MAKASSAR, BERITA-SULSEL.COM – Yayasan Konservasi Laut (YKL) Indonesia, dengan dukungan Yayasan Keanekaragaman Hayati Indonesia (KEHATI), mengadakan pelatihan fasilitator rehabilitasi mangrove bertajuk “Belajar Bersama Rehabilitasi Mangrove.” Pelatihan ini dilaksanakan pada 19–21 Juli 2024 di dua lokasi, yaitu Lantebung Makassar dan Kuri Caddi Maros.
Sebanyak 15 peserta terpilih dari berbagai latar belakang, seperti pemerintah, LSM, akademisi, mahasiswa, komunitas lingkungan, dan kelompok masyarakat, mengikuti kegiatan ini. Pelatihan dirancang untuk memperkuat kapasitas teknis dan memahami kebijakan terkait upaya rehabilitasi mangrove di tingkat lokal.

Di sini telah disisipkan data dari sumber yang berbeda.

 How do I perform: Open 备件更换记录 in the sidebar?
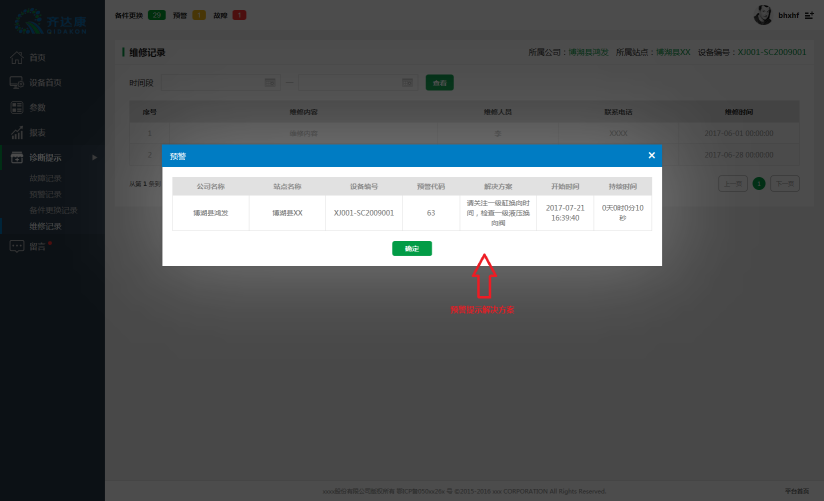[52, 211]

Menurut Direktur Eksekutif YKL Indonesia, Nirwan Dessibali, kurangnya pemahaman teknis sering menjadi kendala utama dalam keberhasilan rehabilitasi mangrove. Ia berharap pelatihan ini dapat menghasilkan fasilitator yang mampu mendukung pemulihan ekosistem mangrove dengan pendekatan berbasis kebutuhan lokal.
“Kami ingin memastikan para peserta dapat menyebarkan ilmu dan praktik rehabilitasi yang benar di lapangan, sehingga upaya rehabilitasi lebih efektif dan berkelanjutan,” jelas Nirwan.

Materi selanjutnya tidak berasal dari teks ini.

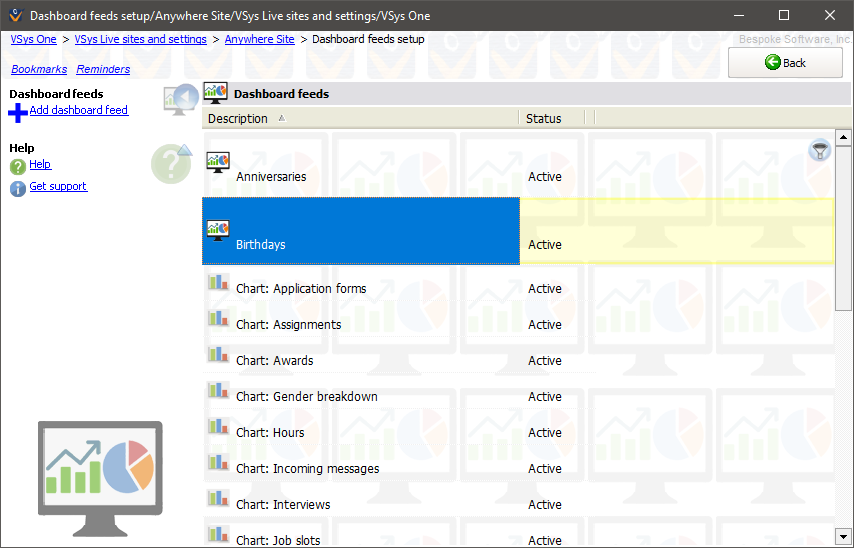Click the blue Get support info icon
The height and width of the screenshot is (548, 854).
18,189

Sementara itu, Koordinator Program Mangrove YKL Indonesia, Nuryamin, menjelaskan bahwa pelatihan ini memadukan teori, praktik lapangan, serta pembahasan kebijakan nasional dan daerah. Materi yang diberikan mencakup beragam aspek rehabilitasi, seperti pengenalan keanekaragaman mangrove, syarat pertumbuhan, teknik pengukuran hidrologi, hingga metode rehabilitasi yang berorientasi pada keberlanjutan.
Yusran Nurdin Massa, ahli teknis lingkungan dari Yayasan Hutan Biru sekaligus fasilitator pelatihan, menyoroti pentingnya pendekatan berbasis ekosistem dalam rehabilitasi mangrove. “Metode seperti Ecological Mangrove Rehabilitation (EMR) memungkinkan mangrove untuk pulih secara alami, sesuai dengan karakteristik lingkungan setempat,” paparnya.

Akhzan Nur Iman, asisten teknis Yayasan Hutan Biru lainnya, menambahkan bahwa pelatihan ini bertujuan tidak hanya untuk meningkatkan pemahaman teoretis, tetapi juga untuk membangun keterampilan praktis yang dapat diterapkan langsung.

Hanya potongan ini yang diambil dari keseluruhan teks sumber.